FutureLearning ahead
Am 2. Oktober wurde die neue BMUKK-Strategie FutureLearning im Dachgeschoss des Juridicums in Wien präsentiert. E-Learning soll integrativer Bestandteil des Lernalltags werden. Die Gesamtdokumentation der Veranstaltung finden Sie unter http://www.schule.at/index.php?url=news&news_id=4517
Zwei Keynotes – sechs Themeninseln. Ein Stelldichein des Who's who des schulischen E-Learnings in Österreich. Ein Wermutstropfen (Bundesministerin Schmied musste auf Grund eines privaten Begräbnisses kurzfristig ihre Anwesenheit absagen). Und gute Aussichten fürs schulische E-Learning in der nächsten Zukunft.

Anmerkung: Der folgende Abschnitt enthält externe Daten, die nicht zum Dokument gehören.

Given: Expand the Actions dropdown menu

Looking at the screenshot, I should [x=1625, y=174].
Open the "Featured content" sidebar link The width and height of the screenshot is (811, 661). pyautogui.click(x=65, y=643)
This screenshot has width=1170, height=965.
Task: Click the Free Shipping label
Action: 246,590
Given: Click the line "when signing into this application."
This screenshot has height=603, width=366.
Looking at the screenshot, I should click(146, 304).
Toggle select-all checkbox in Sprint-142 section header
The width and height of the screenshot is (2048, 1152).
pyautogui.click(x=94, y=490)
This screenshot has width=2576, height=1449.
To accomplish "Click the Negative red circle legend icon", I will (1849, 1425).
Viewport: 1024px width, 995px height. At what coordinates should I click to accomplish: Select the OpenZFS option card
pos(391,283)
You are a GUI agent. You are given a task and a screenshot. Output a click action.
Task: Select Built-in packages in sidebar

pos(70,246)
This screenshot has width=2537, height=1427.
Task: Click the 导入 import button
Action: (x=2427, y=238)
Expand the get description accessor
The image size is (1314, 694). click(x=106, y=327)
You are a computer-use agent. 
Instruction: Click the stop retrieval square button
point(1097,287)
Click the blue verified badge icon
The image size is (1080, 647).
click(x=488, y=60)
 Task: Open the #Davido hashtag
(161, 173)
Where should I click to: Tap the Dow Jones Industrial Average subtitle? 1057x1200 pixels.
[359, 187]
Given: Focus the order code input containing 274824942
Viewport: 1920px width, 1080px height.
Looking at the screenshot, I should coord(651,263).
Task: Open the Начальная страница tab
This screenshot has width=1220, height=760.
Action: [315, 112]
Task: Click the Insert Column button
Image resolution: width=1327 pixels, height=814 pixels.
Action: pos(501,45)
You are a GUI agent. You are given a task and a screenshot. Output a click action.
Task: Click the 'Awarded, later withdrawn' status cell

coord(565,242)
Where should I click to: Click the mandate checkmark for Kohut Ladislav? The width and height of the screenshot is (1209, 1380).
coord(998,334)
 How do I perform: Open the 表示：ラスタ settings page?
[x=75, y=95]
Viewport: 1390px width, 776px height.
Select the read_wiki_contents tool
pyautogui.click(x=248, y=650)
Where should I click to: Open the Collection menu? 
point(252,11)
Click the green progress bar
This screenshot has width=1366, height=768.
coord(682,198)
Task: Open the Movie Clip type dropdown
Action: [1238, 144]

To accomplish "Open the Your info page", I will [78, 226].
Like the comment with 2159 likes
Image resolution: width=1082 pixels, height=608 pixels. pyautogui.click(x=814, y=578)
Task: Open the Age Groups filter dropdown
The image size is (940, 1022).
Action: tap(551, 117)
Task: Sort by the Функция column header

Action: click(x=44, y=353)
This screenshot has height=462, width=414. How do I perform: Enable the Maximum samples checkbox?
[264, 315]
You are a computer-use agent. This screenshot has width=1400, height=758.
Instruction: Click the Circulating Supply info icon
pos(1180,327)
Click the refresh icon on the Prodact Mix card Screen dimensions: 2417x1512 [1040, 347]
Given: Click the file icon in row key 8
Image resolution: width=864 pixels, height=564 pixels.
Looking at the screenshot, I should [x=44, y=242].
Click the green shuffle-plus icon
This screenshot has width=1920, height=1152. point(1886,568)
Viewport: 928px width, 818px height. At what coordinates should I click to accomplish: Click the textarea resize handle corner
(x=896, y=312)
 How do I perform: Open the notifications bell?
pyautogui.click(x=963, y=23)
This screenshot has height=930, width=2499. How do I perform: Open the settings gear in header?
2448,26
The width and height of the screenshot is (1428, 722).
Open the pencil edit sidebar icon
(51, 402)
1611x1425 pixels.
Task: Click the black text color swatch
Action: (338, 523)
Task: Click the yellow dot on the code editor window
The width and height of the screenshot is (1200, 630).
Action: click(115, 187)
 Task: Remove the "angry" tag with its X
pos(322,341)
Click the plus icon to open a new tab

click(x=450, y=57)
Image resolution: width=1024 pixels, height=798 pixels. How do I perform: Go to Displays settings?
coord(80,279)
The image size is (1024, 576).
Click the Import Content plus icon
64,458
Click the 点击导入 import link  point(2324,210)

Finanziell vorerst einmal bis Ende 2008 abgesichert, formuliert die österreichische FutureLearning-Strategie, vorgestellt von SC Heidi Strohmeyer und Dr. Christian Dorninger , Ziele und Benchmarks bis ins Jahr 2010. FutureLearning ist perspektivisch ein integratives Konzept. IKT wird dabei als Treiber der Schulentwicklung erkannt und genützt. Bemerkenswert in diesem Kontext der folgende Satz aus dem die FutureLearning-Strategie flankierenden eContent-Masterplan: „eLearning sollte ebenfalls bis 2010 nachweislich zu den Kompetenzen bereits im Dienst befindlicher Lehrkräfte und Schulmanager gehören.“ Damit ist eigentlich alles Wesentliche schon gesagt: FutureLearning bedeutet, pädagogisch orientierte IKT-Kompetenz und -Anwendung sinnvoll und zweckmäßig in den Unterrichtsalltag zu integrieren. Gewisse hypemäßige Entwicklungen wie die „edumoodlemania“ (© Christian Dorninger), Web 2.0, das „Mitmachweb“, Outsourcing-Initiativen, die die Schulen finanziell und personell entlasten, kommen da gerade recht, um Anliegen wie eGovernement oder die Förderung des kreativ-künstlerisch-kulturellen Bereiches zu unterstützen. Die Ziele von FutureLearning im Einzelnen:
- eContent und mittelfristige IT-Dienstleistungen für den gesamten Unterricht
- Social Software
- Neue Geräte – neue Initiativen
- Lehrerfortbildung
- Ausstattungsrichtlinien und Ausstattungsinitiativen
- Bildungangebote für Berufstätige
- Abbau von Barrieren
- Qualitätsprojekte an Schulen und integrativer IT-Einsatz
- Künstlerisch-kreative Projekte
Hörenswert auch die Keynote von Claudio Dondi , einem italienischen E-Learning-Experten, zum Thema „Innovation of Learning systems: which implementation strategies between high speed thought and low speed institutions?” Eine Schlüsselerkenntnis in Sachen E-Learning ist mittlerweile zweifellos, dass es nicht den Tatsachen entspricht (ja sinnlos wäre), von „dem“ E-Learning zu sprechen. Viel eher bringt man die komplexe Wirklichkeit mit der Metapher der „eLearning Territories“, die Dondi unter anderem vorstellte, in ein entsprechendes Bild. Mit anderen Worten: Je nach Kontext und je nach Zielsetzung braucht es eine maßgeschneiderte Lösung.
Claudio Dondis Metapher der „eLearning Territories“
Anschließend wurden im Rahmen von sechs Themeninseln Best-Practice-Projekte und Initiativen vorgestellt, die Lust machen sollten, sich auf das Lehren und Lernen mit neuen Medien einzulassen, und einen Überblick vermitteln, was bereits an Projekten und Initiativen vorhanden ist. Im Rahmen des Abschlussplenums standen dann die Projektverantwortlichen aus dem BMUKK dem Publikum Rede und Antwort.